The Dungeon Master's Guide is the least popular of D&D 5E's three core books, according to its designers - likely because fewer people want to be DMs than players. Image: Wizards of the Coast

The notion of a pre-game “session zero”, to set expectations and comfort levels for your players, has become increasingly popular in tabletop roleplaying spaces, and made a formal appearance in 5E sourcebook Tasha’s Cauldron of Everything – so it’s good to hear that it’ll be absorbed fully into the DMG itself. DMs need tools for table management as much as they do tools for planning encounters, after all.

DMs need tools for table management as much as they do tools for planning encounters.

More large-scale considerations such as adventure building, campaign building and the fantastical cosmology underpinning it all come in later chapters, after the book has actually taught you how to play the game.

This makes sense to me – the main barrier to a DM running a game is not the difficulty of picking a god of war, or the specifics of a monarchy your players are destined to overthrow, but rather the mundane necessities of scheduling, sending character sheets, allowing improvised moments to funnel into the plot and generally getting everyone on the same page for a story to collectively be told.

How to run a Session Zero for D&DWatch on YouTube

Another common criticism of the Dungeon Master’s Guide is how hard it is to find specific pieces of information. Perkins notes that the D&D designers regularly receive feedback akin to “Oh, I didn’t know that was in there!” or “I know that it’s in there, but I have trouble finding it” – the kinds of comments anyone who regularly delves into the DMG will have learnt to heart.

The 5E DMG has rules scattered throughout the book, without any kind of centralised organisation – meaning you’d need the Dungeon Delver feat just to find the specific rules you’re looking for. One D&D is tackling this with a full, alphabetised rules compendium to ensure players can filter through key mechanics and rules in a more intuitive way, “putting the information in places it is more easily found”.

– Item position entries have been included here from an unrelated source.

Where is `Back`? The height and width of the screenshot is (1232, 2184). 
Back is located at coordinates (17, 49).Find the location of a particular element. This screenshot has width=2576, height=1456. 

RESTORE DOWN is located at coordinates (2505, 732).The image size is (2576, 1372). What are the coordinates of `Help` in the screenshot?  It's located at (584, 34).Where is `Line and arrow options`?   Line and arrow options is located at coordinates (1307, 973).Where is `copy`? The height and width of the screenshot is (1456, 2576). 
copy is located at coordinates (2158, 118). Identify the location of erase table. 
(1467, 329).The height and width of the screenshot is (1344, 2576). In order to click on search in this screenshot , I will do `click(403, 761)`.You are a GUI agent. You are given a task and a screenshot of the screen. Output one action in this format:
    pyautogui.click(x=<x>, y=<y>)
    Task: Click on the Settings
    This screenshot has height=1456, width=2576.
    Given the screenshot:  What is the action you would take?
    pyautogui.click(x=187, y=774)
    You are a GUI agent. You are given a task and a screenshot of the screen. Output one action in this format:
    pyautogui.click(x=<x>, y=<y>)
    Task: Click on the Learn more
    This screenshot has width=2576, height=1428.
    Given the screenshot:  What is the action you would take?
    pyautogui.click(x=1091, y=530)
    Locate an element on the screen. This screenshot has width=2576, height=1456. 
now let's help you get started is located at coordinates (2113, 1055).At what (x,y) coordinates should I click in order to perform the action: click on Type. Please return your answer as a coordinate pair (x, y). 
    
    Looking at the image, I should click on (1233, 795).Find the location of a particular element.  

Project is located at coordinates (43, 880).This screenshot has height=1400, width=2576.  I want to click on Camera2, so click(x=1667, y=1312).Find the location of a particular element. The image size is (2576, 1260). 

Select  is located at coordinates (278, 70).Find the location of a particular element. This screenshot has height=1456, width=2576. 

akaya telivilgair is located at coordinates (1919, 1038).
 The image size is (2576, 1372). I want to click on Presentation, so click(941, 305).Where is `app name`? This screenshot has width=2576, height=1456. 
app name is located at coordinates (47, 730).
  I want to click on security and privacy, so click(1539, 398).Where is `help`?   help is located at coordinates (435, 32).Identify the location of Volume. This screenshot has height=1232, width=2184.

While reorganising what’s already there doesn’t sound like a huge change, if it means newbie DMs can actually find key information - and more importantly feel like the book will help them in their time of need - it could transform the availability of DMs overnight.

The new Dungeon Master's Guide should teach players what it feels like to actually play Dungeons & Dragons, and make basic advice easier to find. | Image credit: JoseManuel/stock.adobe.com

With the 10-year anniversary of the 5E Dungeon Master’s Guide coming next year, it’s an apt time to revisit what a DMG means in today’s tabletop RPG landscape – incorporating new insights that have been implemented through additional sourcebooks, and reflecting the way that players actually come to the game. This new vision of a DMG seems all about making the game more accessible off the bat, and ensuring players don’t feel too intimidated to attempt running a game for themselves.

DMs are a key part of D&D’s DNA, and the game’s success has been built on the willingness of DMs over the years to take on that mantle and do the brunt of the work to bring a game to fruition. As Kenreck says, “we need more dungeon masters” - and the blueprint for this upcoming revision seems like a very good step in making sure that happens.